_THE PROBLEM_: Scan the records below for the line containing "Kontaktlencse illesztés (49, 2143)" and the line containing "Privacy Policy (75, 2491)". Copy both, plus every line between, exactly.
DATA: Begin
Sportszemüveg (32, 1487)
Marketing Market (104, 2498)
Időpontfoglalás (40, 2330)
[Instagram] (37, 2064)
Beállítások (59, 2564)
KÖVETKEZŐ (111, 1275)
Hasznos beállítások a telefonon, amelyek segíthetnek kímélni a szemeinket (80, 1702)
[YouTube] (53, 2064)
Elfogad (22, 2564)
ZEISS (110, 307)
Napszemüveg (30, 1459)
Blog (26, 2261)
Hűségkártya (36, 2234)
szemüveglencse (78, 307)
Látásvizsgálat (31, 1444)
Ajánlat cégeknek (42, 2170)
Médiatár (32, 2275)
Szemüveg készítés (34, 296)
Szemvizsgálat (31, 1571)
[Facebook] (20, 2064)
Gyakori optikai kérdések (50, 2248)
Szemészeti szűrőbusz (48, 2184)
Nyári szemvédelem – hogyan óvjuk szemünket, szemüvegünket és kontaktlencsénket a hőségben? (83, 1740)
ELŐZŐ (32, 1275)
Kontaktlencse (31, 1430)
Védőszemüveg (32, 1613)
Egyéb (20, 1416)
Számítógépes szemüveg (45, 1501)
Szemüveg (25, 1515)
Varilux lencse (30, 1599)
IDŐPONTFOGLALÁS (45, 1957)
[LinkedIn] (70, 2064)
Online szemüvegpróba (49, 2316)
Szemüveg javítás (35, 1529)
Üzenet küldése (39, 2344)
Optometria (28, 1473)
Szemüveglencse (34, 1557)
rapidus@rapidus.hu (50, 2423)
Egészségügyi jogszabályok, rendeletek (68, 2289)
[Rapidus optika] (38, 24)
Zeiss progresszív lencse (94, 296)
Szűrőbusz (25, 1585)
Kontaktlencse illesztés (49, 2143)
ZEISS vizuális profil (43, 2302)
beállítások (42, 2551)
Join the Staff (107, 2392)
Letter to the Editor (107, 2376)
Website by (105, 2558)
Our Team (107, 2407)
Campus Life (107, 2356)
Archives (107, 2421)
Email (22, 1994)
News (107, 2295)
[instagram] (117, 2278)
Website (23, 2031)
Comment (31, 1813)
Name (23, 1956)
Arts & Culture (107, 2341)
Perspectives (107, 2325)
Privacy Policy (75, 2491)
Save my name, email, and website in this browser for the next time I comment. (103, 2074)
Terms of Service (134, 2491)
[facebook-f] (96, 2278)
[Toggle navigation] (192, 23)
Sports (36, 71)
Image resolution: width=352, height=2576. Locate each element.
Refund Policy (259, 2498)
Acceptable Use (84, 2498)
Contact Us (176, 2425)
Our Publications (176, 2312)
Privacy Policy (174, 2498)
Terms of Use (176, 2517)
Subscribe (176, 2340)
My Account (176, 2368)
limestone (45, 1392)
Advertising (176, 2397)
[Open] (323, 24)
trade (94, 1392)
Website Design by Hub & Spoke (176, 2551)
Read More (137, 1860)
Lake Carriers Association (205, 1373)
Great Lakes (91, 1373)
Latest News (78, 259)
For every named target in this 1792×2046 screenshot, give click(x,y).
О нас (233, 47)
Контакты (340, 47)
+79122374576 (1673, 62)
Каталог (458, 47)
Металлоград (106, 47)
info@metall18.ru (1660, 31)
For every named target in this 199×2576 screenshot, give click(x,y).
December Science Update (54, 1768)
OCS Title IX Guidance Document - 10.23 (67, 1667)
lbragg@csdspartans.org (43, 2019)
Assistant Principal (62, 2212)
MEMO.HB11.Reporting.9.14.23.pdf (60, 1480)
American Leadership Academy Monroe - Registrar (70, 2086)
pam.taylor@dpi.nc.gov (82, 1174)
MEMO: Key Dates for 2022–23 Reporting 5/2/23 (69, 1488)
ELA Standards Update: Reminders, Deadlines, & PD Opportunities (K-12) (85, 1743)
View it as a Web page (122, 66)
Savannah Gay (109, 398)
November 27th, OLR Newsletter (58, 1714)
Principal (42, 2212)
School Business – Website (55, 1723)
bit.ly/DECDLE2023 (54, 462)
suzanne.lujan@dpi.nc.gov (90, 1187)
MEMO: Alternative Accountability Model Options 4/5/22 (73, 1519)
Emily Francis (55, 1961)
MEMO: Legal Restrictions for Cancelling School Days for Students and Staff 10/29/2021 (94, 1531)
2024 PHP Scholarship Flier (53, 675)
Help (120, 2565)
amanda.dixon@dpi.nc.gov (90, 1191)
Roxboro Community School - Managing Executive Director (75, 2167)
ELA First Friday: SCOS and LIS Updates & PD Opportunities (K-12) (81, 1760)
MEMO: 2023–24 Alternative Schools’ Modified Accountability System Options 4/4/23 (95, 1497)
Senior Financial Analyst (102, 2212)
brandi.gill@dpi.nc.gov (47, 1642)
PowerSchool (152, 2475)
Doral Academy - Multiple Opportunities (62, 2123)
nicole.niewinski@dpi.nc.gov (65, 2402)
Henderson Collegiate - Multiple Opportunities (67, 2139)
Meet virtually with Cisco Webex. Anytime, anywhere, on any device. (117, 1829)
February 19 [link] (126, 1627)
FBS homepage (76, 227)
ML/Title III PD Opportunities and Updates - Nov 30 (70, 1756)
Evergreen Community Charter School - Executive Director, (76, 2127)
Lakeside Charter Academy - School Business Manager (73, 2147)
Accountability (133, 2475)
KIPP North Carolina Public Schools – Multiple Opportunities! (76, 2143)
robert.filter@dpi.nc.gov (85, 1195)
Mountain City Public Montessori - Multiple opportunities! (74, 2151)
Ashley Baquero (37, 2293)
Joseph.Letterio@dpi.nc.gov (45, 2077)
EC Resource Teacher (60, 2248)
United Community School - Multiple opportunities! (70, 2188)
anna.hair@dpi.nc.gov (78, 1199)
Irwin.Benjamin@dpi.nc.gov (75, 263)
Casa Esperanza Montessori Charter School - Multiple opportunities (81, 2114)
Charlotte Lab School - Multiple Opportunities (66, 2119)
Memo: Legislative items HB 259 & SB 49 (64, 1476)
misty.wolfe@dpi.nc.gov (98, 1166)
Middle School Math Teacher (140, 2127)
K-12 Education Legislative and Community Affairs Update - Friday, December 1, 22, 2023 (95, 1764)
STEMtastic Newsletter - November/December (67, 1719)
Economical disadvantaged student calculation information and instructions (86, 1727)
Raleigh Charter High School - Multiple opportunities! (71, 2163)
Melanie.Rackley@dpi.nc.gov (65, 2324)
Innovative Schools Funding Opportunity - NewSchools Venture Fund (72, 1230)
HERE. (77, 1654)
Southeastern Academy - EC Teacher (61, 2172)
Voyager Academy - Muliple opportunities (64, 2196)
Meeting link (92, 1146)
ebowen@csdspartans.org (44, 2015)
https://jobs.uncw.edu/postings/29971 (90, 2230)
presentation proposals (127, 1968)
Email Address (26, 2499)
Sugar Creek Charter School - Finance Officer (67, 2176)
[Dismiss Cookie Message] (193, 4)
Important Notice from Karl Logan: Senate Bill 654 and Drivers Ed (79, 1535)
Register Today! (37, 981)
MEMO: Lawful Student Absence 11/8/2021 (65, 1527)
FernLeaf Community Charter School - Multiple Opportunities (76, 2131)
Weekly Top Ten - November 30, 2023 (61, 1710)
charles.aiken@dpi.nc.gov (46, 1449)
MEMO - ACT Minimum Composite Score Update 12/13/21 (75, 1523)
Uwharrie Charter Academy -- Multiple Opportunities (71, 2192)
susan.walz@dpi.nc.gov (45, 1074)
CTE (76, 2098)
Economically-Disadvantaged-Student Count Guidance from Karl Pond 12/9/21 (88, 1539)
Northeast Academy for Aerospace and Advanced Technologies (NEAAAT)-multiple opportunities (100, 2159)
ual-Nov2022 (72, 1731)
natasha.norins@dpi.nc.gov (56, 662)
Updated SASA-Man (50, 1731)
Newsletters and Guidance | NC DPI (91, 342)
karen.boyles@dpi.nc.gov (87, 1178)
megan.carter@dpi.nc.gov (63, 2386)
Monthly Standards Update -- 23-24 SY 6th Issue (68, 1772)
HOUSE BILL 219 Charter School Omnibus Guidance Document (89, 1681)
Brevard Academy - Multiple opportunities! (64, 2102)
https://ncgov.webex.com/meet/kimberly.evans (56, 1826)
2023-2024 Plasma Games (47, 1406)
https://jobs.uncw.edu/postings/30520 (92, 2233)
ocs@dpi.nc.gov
DATA: End
_COMPLETED TASK_:
Kontaktlencse illesztés (49, 2143)
ZEISS vizuális profil (43, 2302)
beállítások (42, 2551)
Join the Staff (107, 2392)
Letter to the Editor (107, 2376)
Website by (105, 2558)
Our Team (107, 2407)
Campus Life (107, 2356)
Archives (107, 2421)
Email (22, 1994)
News (107, 2295)
[instagram] (117, 2278)
Website (23, 2031)
Comment (31, 1813)
Name (23, 1956)
Arts & Culture (107, 2341)
Perspectives (107, 2325)
Privacy Policy (75, 2491)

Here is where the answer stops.